Glass oinochoe (perfume jug)
An item at Metropolitan Museum of Art
Translucent cobalt blue but with one patch of turquoise blue on neck; applied foot and handle in cobalt blue but with opaque yellow streaks; trails in opaque yellow and opaque turquoise blue. Applied broad trefoil rim-disk; tall cylindrical neck, slanting forward; broad uneven shoulder, almost horizontal at front; bulbous body curving in towards bottom; applied outsplayed foot with uneven slightly hollow bottom; handle attached in a large flattened pad to outer edge of shoulder over trail decoration, drawn up and out, then turned in, arching above rim-disk, and pressed on to back of neck below rim.

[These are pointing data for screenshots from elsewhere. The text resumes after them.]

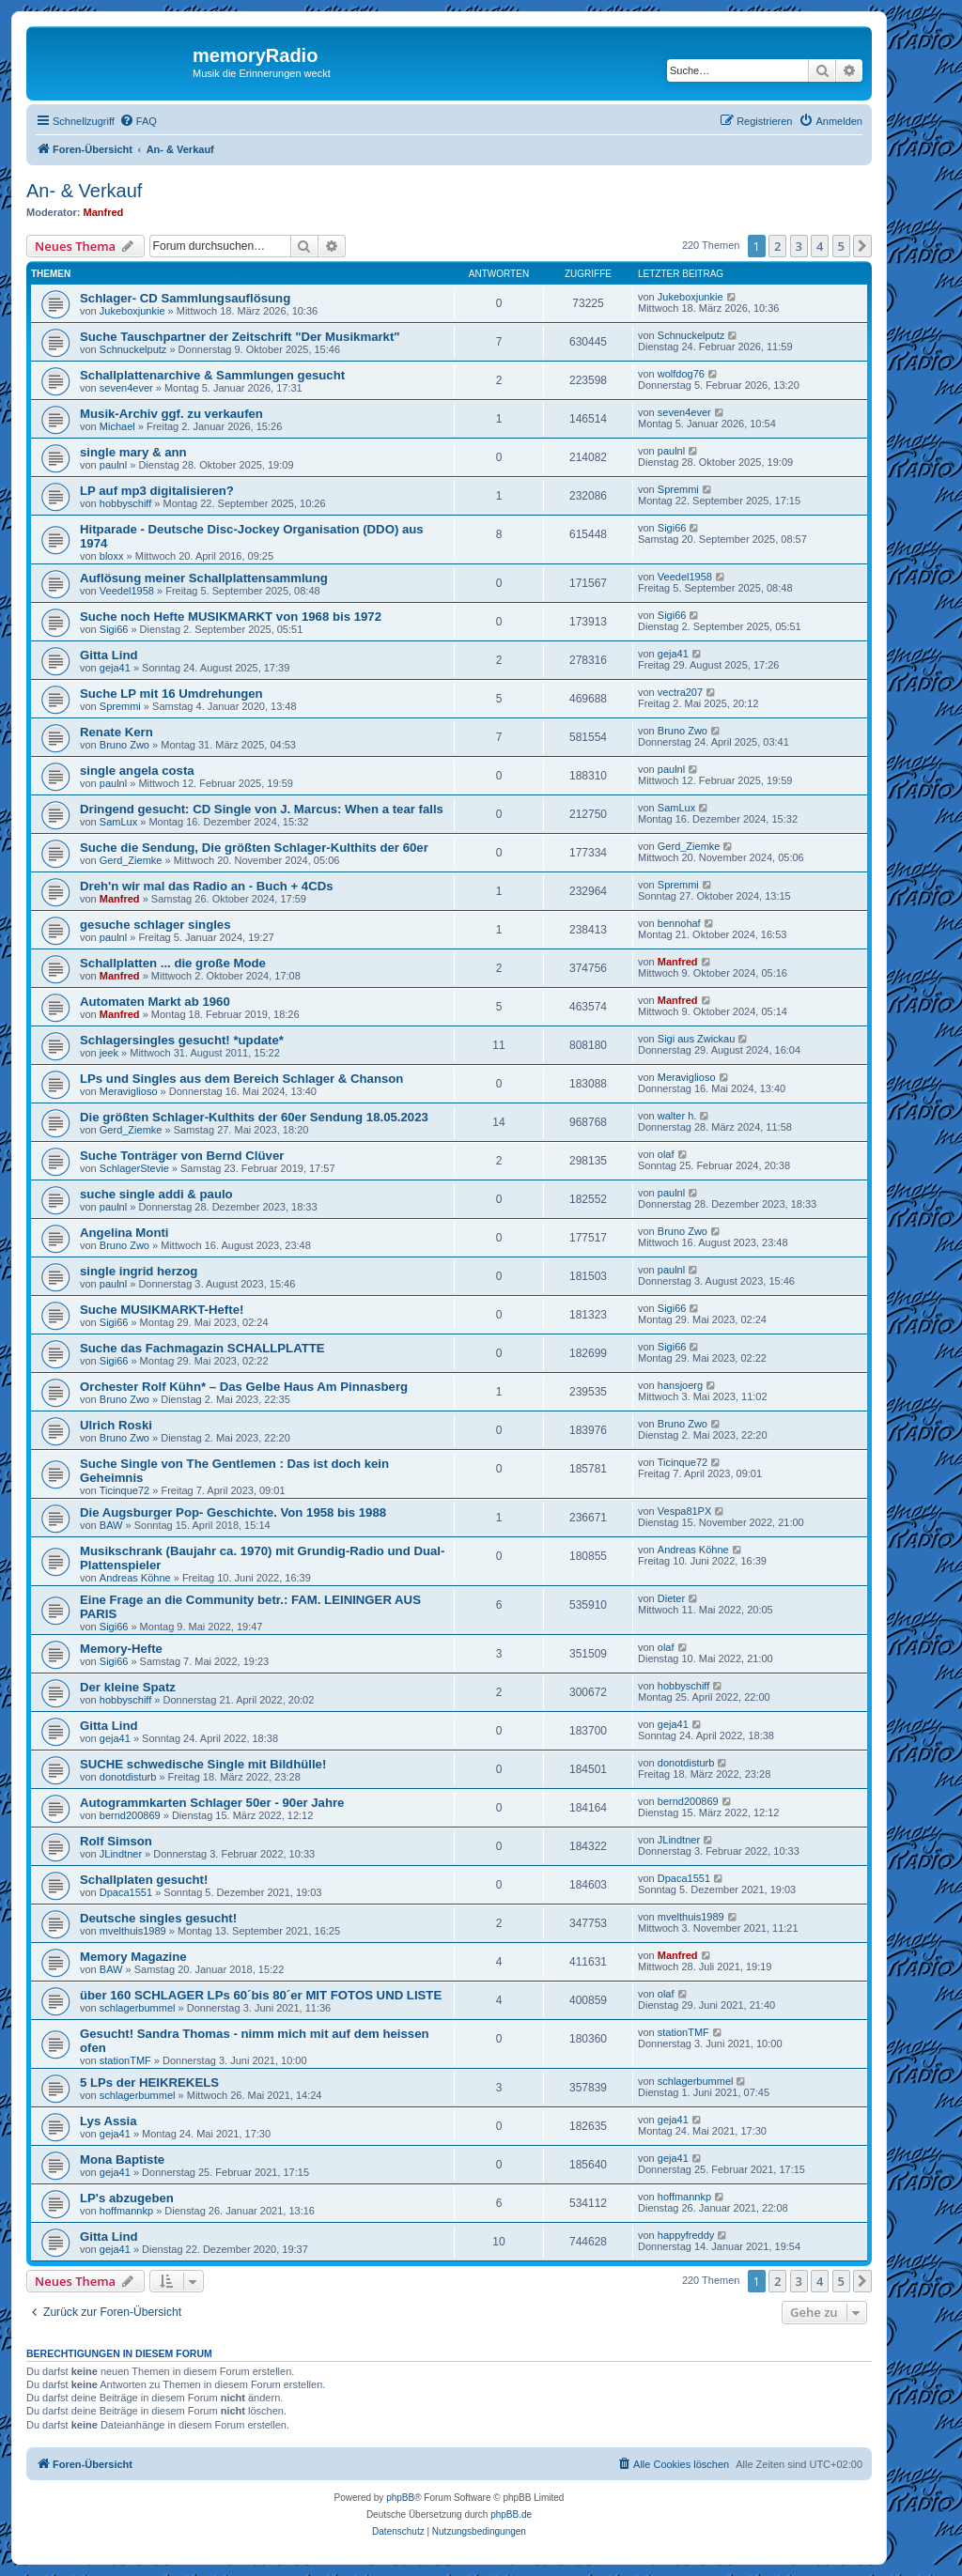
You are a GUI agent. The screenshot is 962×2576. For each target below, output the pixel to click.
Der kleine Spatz (128, 1687)
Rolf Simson (116, 1841)
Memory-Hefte (121, 1649)
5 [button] (841, 246)
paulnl (113, 464)
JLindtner (121, 1853)
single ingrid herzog (138, 1271)
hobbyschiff (125, 503)
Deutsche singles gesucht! (158, 1918)
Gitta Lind (109, 655)
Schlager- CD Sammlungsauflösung (185, 298)
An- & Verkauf (84, 190)
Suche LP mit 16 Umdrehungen (171, 693)
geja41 (115, 667)
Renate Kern (116, 732)
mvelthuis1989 (133, 1930)
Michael (117, 426)
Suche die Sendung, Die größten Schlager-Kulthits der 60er (254, 848)
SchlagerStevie (134, 1168)
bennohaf (679, 923)
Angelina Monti (124, 1233)
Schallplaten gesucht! (144, 1880)
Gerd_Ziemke (131, 860)
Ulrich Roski (116, 1425)
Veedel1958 (127, 590)
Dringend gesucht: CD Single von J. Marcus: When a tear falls (261, 809)
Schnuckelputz (133, 349)
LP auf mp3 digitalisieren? (157, 491)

Yellow trail, streaked with turquoise blue, attached at edge of rim-disk; an unmarvered yellow trail, also with turquoise streaks, wound once around center of neck; a third yellow trail applied as a broad marvered pad to edge of shoulder and wound down spirally, then tooled around upper body; a turquoise blue trail added over yellow, forming a zigzag pattern; below this, a yellow trail and a thin turquoise trail applied together and wound round in uneven horizontal lines, and a second turquoise trail applied over yellow to form a band around lower body; another yellow trail attached at edge of foot; a small raised knob of yellow applied to bottom of handle. Intact, except for internal cracks in rim-disk and neck; small patches of encrustation and faint iridescent weathering.
Greek and Roman Art
An exhibit at Metropolitan Museum of Art
The Museum's collection of Greek and Roman art comprises more than thirty thousand works ranging in date from the Neolithic period (ca. 4500 B.C.) to the time of the Roman emperor Constantine's conversion to Christianity in A.D. 312. It includes the art of many cultures and is among the most comprehensive in North America. The geographic regions represented are Greece and Italy, but not as delimited by modern political frontiers: Greek colonies were established around the Mediterranean basin and on the shores of the Black Sea, and Cyprus became increasingly Hellenized. For Roman art, the geographical limits coincide with the expansion of the Roman Empire. The department also exhibits the art of prehistoric Greece (Helladic, Cycladic, and Minoan) and pre-Roman art of Italic peoples, notably the Etruscans.